Art de l'Ancien Empire égyptien
L'appellation art de l'Ancien Empire désigne la production artistique qui a lieu en Égypte entre la IIIe et la VIe dynastie (-2700 à -2200). Elle se caractérise notamment par des complexes monumentaux et des statues de grande taille.
Architecture
Architecture funéraire
Aux débuts de la IIIe dynastie, les tombeaux pharaoniques se résument à des mastabas, c’est-à-dire de grandes banquettes de briques. C'est sous Djéser qu'apparurent deux concepts nouveaux et révolutionnaires pour l'architecture égyptienne : la pyramide, et l'architecture de pierre. Selon les travaux de Jean-Philippe Lauer, l'architecte et premier ministre de Djéser, Imhotep chercha tout d'abord à construire un mastaba de pierre, qui durerait ainsi beaucoup plus longtemps que ceux de briques, puis il l'agrandit pour en faire une pyramide à quatre, puis à six degrés, sans doute afin que le monument funéraire soit visible derrière le haut mur d'enceinte.

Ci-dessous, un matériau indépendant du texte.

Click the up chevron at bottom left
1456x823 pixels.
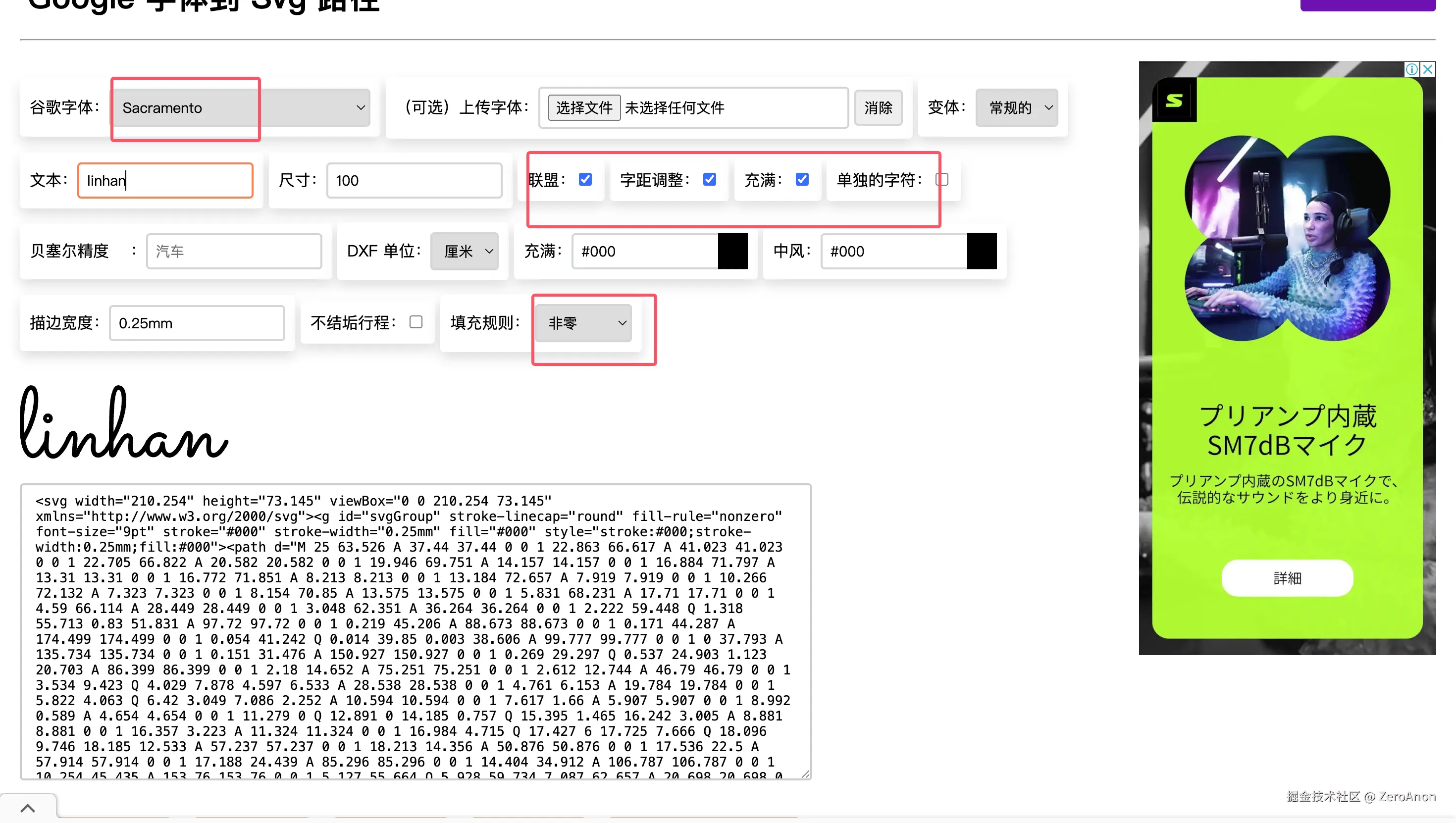(28, 808)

Car le complexe funéraire de Djéser est loin de ne comporter qu'une pyramide : son enceinte à redans, longue de 560 mètres, comporte quatorze portes factices et une porte réelle qui ouvre sur une grande cour où se trouvent une réplique du tombeau qui se trouve sous la pyramide, un complexe (« cour de fête-Sed ») bordé d'une série de chapelles parfois factices (pleines), un temple funéraire avec un serdab contenant une statue de Djéser, etc. On remarque dans les éléments architecturaux un fait intéressant : les constructeurs transcrivent les architectures de brique et de bois dans la pierre, ce qui explique la présence de tores, de corniches à gorges, et de colonnes papyriformes ouvertes.
La IVe dynastie voit se développer le concept de pyramide, les architectes s'attachant à rendre leurs monuments funéraires entièrement lisses. Plusieurs édifices, plus ou moins réussis, jalonnent cette recherche : pyramide effondrée de Meidoum, pyramide rhomboïdale et pyramide rouge de Dahchour, pour enfin arriver à la perfection : pyramide de Khéops.
Khéops est considérée comme la pyramide la plus parfaite, de par ses proportions majestueuses dues à son angle à la base plus important que dans la pyramide rouge. Mais Khéops est aussi intéressante pour son organisation intérieure. Ses trois chambres, dont une est souterraine et les deux autres incluses dans la maçonnerie, montrent l'existence de tâtonnements de la part des architectes, dans le domaine toujours problématique qu'est la résistance des plafonds. Le voûtement en encorbellement utilisé dans la pyramide rouge est abandonné, peut-être en raison de l'étroitesse qui y est liée. Les constructeurs ont donc utilisé une voûte en chevron pour la chambre de la reine, et des chambres de décharge également surmontées d'un toit en chevron pour la chambre du roi, qui fut vraisemblablement utilisée. La grande galerie quant à elle, haute de neuf mètres, est voûtée en encorbellement.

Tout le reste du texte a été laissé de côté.